The terms fault and failure are sometimes used loosely to mean the same thing but they are actually quite different. A fault is something inherent in the software – a failure is something that happens in the real world. Faults do not necessarily lead to failures and failures often occur in software that is not ‘faulty’.
The reason for this is that whether some behaviour is a failure or not, depends on the judgement of the observer and their expectations of the software. For example, I recently tried to buy 2 day passes on the Lisbon metro for myself and my wife. They use reusable cards so you buy 2 cards then credit them with the appropriate pass. The dialogue with the machine went as follows:
How many cards (0.5€ each): 2
How many passes (3.7€ each): 2
Total to pay: 15.8€
To put it mildly, I was surprised. I tried twice, the same thing happened. I then bought the passes one at a time and all was fine – I paid the correct fee of 8.4€.

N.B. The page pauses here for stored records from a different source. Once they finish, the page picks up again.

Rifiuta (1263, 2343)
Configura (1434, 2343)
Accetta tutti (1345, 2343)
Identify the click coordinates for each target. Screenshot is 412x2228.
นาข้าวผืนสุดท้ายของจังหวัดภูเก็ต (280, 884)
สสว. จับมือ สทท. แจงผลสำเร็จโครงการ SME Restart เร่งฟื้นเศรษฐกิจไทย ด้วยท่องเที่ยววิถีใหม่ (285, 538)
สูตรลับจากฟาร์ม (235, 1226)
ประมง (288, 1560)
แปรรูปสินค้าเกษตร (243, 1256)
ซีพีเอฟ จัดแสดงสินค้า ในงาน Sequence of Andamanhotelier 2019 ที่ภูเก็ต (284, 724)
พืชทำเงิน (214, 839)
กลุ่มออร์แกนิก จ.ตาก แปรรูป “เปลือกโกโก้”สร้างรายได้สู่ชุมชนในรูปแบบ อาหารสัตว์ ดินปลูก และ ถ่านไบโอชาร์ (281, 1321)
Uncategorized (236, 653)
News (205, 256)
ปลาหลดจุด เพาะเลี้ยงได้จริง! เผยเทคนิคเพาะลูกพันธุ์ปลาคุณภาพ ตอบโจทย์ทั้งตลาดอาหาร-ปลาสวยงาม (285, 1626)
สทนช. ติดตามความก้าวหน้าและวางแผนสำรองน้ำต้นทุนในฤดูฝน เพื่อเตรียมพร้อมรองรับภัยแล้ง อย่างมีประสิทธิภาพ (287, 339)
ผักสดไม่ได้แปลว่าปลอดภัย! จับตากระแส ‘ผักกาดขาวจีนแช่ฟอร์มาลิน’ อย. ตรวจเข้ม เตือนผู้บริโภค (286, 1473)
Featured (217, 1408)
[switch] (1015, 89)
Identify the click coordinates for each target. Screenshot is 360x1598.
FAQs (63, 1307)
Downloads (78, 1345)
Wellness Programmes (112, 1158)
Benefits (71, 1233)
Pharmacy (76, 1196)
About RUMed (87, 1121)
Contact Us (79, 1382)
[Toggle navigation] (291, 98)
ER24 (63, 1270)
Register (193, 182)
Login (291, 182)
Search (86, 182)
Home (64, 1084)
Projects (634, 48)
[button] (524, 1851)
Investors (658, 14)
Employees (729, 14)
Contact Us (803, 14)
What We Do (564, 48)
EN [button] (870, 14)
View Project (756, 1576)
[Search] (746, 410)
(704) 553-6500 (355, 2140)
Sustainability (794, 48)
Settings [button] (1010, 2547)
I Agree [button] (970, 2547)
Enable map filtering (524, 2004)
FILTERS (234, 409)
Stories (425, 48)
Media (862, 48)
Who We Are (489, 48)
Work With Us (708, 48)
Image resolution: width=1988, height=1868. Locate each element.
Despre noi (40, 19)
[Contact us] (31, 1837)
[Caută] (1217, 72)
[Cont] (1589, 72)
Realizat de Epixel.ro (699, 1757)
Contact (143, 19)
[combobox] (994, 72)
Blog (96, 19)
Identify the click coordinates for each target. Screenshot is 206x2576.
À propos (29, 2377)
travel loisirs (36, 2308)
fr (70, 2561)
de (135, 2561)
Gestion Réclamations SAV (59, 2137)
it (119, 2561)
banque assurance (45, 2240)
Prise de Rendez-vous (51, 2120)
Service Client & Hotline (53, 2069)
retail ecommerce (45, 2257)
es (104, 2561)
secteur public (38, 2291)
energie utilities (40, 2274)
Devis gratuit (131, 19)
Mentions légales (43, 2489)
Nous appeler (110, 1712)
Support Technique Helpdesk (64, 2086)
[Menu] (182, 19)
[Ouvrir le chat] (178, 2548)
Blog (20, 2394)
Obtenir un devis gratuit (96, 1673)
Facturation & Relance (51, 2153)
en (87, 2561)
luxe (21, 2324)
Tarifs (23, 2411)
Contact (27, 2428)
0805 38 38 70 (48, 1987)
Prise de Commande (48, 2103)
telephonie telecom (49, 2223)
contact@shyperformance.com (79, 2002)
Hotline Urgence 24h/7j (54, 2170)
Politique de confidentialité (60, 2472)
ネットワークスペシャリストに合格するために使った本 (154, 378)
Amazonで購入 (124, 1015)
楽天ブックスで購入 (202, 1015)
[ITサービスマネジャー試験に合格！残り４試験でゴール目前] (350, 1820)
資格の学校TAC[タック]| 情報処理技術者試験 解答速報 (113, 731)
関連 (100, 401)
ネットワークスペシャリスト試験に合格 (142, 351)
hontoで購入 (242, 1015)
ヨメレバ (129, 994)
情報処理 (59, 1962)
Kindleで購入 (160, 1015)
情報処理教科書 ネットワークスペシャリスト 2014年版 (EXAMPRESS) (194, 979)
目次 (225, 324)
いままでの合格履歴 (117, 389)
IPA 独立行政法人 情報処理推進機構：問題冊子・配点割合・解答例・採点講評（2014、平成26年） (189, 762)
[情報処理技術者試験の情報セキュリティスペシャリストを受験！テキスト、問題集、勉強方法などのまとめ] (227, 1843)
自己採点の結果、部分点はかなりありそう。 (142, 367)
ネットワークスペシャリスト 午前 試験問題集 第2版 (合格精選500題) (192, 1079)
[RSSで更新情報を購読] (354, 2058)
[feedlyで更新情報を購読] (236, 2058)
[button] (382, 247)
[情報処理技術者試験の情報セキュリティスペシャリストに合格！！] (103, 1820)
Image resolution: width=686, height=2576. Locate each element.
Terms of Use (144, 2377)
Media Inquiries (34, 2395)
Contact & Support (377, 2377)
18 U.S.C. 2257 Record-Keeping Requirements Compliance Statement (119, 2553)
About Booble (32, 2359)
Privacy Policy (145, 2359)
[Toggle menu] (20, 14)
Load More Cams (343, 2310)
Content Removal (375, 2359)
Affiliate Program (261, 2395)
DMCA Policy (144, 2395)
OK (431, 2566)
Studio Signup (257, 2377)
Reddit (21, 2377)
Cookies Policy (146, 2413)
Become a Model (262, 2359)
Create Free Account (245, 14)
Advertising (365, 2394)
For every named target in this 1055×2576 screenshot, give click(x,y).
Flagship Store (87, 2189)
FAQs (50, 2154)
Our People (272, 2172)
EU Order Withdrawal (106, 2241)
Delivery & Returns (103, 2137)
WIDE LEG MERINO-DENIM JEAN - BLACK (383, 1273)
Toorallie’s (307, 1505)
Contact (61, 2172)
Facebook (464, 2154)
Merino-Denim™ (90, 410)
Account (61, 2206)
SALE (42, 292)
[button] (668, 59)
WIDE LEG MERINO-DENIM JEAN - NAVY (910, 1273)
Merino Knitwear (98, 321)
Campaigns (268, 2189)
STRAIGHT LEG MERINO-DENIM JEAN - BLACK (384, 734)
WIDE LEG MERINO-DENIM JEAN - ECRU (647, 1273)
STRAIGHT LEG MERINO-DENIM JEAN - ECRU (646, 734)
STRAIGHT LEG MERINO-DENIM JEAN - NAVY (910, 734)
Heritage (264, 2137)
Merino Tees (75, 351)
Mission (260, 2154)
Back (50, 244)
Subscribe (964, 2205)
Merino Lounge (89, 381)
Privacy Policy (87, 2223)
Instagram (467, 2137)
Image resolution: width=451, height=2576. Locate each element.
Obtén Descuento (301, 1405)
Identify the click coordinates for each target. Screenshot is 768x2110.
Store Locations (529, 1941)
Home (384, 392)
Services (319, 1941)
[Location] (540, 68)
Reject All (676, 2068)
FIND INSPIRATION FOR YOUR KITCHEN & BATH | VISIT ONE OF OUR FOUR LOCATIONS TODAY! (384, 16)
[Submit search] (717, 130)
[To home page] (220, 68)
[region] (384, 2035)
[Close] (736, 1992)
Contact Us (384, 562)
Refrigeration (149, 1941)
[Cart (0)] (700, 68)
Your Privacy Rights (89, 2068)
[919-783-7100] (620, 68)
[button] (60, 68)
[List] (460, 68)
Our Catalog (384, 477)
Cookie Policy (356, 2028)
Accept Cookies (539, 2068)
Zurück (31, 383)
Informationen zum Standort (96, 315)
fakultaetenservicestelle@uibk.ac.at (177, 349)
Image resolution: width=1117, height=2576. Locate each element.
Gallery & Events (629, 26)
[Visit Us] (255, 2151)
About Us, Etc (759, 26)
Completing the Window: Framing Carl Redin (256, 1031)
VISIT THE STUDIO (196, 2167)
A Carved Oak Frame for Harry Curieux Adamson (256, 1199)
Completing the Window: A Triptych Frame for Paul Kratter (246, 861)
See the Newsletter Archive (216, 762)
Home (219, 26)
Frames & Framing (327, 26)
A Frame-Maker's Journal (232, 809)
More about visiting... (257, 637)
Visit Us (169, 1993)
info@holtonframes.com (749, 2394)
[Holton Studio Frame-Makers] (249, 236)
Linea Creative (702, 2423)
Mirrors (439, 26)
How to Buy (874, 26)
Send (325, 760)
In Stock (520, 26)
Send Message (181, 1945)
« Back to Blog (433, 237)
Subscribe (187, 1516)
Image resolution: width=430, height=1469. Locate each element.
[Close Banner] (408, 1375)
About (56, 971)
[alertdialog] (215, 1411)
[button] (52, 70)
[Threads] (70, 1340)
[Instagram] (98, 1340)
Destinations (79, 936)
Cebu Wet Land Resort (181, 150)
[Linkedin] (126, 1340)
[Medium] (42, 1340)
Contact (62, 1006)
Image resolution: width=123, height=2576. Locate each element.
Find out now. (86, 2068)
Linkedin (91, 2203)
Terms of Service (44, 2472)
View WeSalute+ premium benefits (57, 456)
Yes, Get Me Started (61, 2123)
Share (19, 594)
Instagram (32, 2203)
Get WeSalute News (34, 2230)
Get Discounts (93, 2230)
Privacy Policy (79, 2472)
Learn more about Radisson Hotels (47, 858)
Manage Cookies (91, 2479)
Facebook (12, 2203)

From my perspective, this was a software failure. It meant that I had to spend longer than I should have buying these passes. On the train, I tried to think about what might have happened. What I guess is the situation is that it is possible to have buy more than 1 day pass at a time and have it credited to the card. So, the 2nd question should have been:
How many passes on each card?
From a testing perspective, the software was probably fine and free of defects and, if you understood the system, then you would have entered 1 pass per card.
So, failures are not some absolute thing that can be tested for. They will always happen because different people will have different expectations of systems. That’s the theme of my keynote talk at SEPGEurope 2010 conference in Porto. We need to design software to help people understand what its doing and help them recover from failures.